Pushing progress in neuroscience research was the underlying theme throughout year-round community outreach efforts for the Florida Atlantic Stiles-Nicholson Brain Institute.

“With all the developments and advancements currently exploding in neuroscience, this is an exciting time to be a neuroscientist,” said Nicole Baganz, Ph.D., director of community engagement and programming for the institute.

The celebration of neuroscience during the month of March included the annual “Brainy Days” series with a kickoff debuting new insights into autism research, such as the importance of providing caregivers with early access to training.

The series continued with keynote speaker Sy Montgomery, naturalist and New York Times bestselling author of “The Soul of an Octopus.” Montgomery shared her exploration into the intelligence and consciousness of octopuses.

Brainy Days’ grand finale included a science-meets-arts event co-sponsored by the Mind, Music and Movement Foundation, featuring a panel of experts who discussed alternative therapies for neurodegenerative diseases like yoga and meditation.
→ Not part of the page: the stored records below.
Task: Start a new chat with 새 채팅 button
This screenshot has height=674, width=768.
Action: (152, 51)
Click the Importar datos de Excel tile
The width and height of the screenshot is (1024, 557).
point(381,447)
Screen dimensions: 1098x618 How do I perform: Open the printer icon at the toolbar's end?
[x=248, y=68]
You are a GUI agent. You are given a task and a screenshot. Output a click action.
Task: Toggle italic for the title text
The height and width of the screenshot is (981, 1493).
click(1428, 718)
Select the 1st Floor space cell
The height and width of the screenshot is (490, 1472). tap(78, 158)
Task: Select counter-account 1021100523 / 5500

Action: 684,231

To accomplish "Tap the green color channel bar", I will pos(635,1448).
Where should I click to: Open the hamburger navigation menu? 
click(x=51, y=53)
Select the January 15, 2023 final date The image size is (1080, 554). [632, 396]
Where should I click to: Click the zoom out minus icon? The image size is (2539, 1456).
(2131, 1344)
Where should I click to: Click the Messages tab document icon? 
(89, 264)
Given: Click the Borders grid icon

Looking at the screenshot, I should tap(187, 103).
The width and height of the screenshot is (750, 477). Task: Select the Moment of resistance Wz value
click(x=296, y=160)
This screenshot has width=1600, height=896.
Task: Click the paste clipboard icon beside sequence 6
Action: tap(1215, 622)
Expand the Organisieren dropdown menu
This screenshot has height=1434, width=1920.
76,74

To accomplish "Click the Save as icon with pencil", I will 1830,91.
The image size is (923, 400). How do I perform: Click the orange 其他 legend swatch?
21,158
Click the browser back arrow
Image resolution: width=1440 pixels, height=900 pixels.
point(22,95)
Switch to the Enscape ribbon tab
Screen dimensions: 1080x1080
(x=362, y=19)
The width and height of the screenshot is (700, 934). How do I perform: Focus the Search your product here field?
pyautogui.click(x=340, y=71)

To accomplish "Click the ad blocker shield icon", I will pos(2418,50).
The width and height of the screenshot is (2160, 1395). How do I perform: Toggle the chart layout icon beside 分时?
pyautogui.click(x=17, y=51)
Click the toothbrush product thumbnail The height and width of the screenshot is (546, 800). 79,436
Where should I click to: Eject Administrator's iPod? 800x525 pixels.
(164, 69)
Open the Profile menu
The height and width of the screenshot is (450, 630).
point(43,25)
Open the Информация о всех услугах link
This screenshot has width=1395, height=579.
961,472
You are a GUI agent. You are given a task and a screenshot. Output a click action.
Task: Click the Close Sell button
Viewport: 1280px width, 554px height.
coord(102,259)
The event concluded with a performance by the Voices of Parkinson’s Chorus and movement, dance and meditation demonstrations.

“Brainy Days is a spectacular way for us to spotlight developments in neuroscience research, explore topics that are of interest to the community and bring that conversation into a public space,” Baganz said. “Our community programs are designed to spark curiosity in minds of all ages.”

That pique of curiosity begins when people are young. The Institute’s Advancing STEM Community Engagement through Neuroscience Discovery (ASCEND) program hosted its fifth year of the semester-long after-school program for middle school children called NeuroExplorers. Using cutting-edge digital tools, virtual reality and state-of-the-art technologies, neuroscientists lead students through hands-on lessons and experiments to inspire a new generation of junior neuroscientists.

ASCEND lessons were also “taken to the streets” through the MobileMinds program, which brings neuroscience activities to more than 2,500 students across Broward, Palm Beach and St. Lucie counties. These classroom activities allow neuroscientists to connect with students from varying backgrounds, introducing them to opportunities to explore brain science.

As part of the Institute’s ongoing partnership with Palm Health Foundation, MobileMinds was also featured during “The Art of Learning: A Cross-Curricular Art Show & Symposium” held at Florida Atlantic’s A.D. Henderson University School.

“It is an incredible honor to bring those discoveries and knowledge to our community,” Baganz said. “Our goal is to advocate for brain research and to promote mental health.”